----- Entries provided

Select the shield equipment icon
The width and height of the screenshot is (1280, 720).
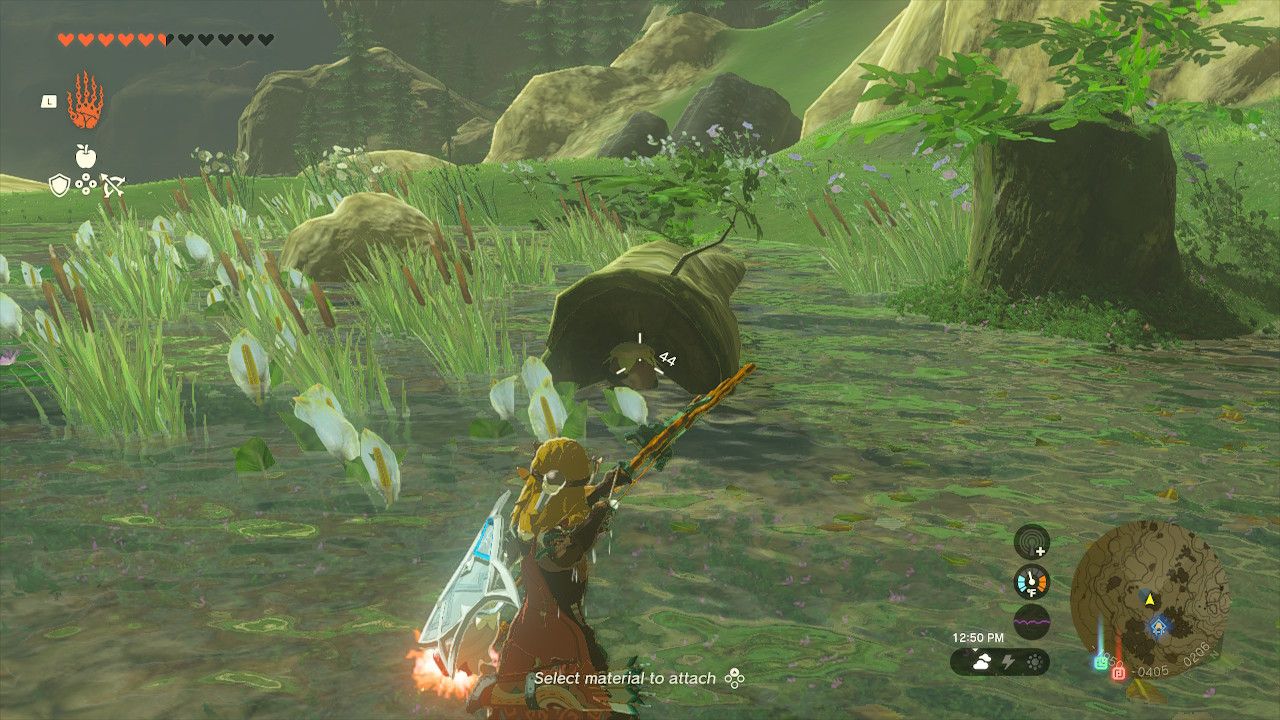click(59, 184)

----------
----- Entries provided

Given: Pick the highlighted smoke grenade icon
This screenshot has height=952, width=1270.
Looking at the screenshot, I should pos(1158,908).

----------
----- Entries provided

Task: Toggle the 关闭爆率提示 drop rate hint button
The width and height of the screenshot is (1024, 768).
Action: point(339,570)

----------

* Directive: Write out the listing lines verbatim, from the line containing "Task: Toggle the 关闭爆率提示 drop rate hint button" through the line containing "Action: point(339,570)", both included.

* Response to the task:
Task: Toggle the 关闭爆率提示 drop rate hint button
The width and height of the screenshot is (1024, 768).
Action: point(339,570)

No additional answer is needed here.